Der Orden breitete sich während des 18. Jahrhunderts in ganz Lateinamerika, aber auch auf den Kanarischen Inseln aus. Zu Beginn des 19. Jahrhunderts zählten die «Bethlehemiten» rund 500 Ordensbrüder, 32 große Krankenhäuser in Lateinamerika, vor allem in Peru und Mexiko, zahlreiche Schulen. Aber wie so viele Einrichtungen der katholischen Kirche in Lateinamerika gerieten auch die Bethlehemiten in den Strudel der politischen Entwicklung. 1820 verordnete das soeben an die Macht gekommene «liberale» spanische Parlament (die Cortes von Cadiz) die Auflösung der Bethlehemiten - wie praktisch aller Ordensgemeinschaften im spanischen Weltreich von Madrid bis Mexiko und Manila. Dass 1813 im Maria-Himmelfahrts-Spital der Bethlehemiten in Ciudad de Guatemala ein «pronunciamiento» für die Unabhängigkeit des Landes stattgefunden hatte, mag die Entscheidung der Cortes beflügelt haben. Schon 1821 wurde Guatemala tatsächlich unabhängig, aber der Bethlehemitenorden war bereits zerschlagen.

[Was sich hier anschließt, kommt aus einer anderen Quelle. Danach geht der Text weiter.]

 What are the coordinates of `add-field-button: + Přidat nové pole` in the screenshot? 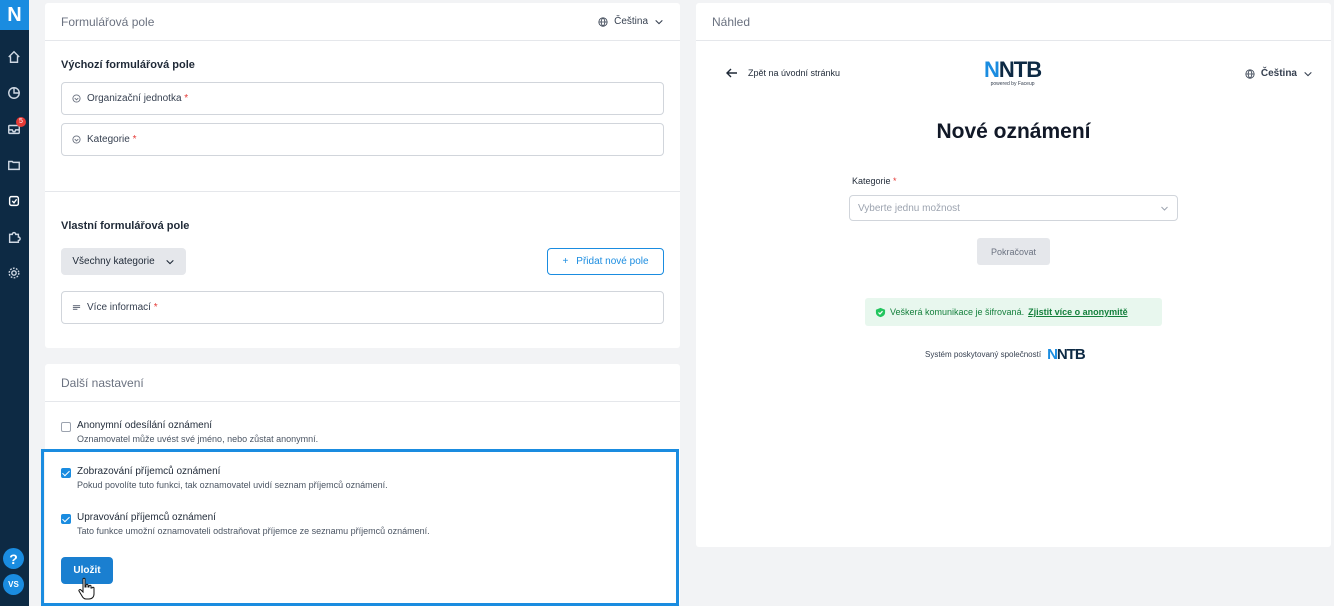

Nur der weibliche Ordenszweig überlebte. Er hatte sich in der Glanzzeit der Bethlehemiten auf ein einziges kontemplatives Kloster in Guatemala beschränkt. Im 19. Jahrhundert wandelte Schwester Maria Encarnacion Rosal - sie wurde 1997 selig gesprochen - die kontemplative Gemeinschaft in eine Schulkongregation um. Die erste Schule wurde 1861 in Quezaltenango gegründet. Schon zehn Jahre später, als Präsident Justo Rufino Barrios die Macht ergriff, mussten die Schwestern das Land verlassen; Präsident Barrios, ein kämpferischer Jakobiner und Antiklerikaler, duldete keine Priester und Ordensleute in Guatemala; aus der Kathedrale der Hauptstadt machte er einen «Tempel der Vernunft».
Die Seligsprechung Pedro de San Jose de Betancurs 1980 löste dann die Restauration des männlichen Ordenszweigs aus. Der Ordinariatskanzler der kanarischen Heimatdiözese Pedros, Luis Alvarez Garcia, sammelte eine Gruppe junger Guatemalteken um sich, die das Ideal des großen «Freundes der Armen» wiederbeleben wollten. 1987 genehmigte der Vatikan die Wiedergründung des Ordens, der heute wieder zwei Gemeinschaften - in La Laguna auf den Kanarischen Inseln und in Guatemala - hat.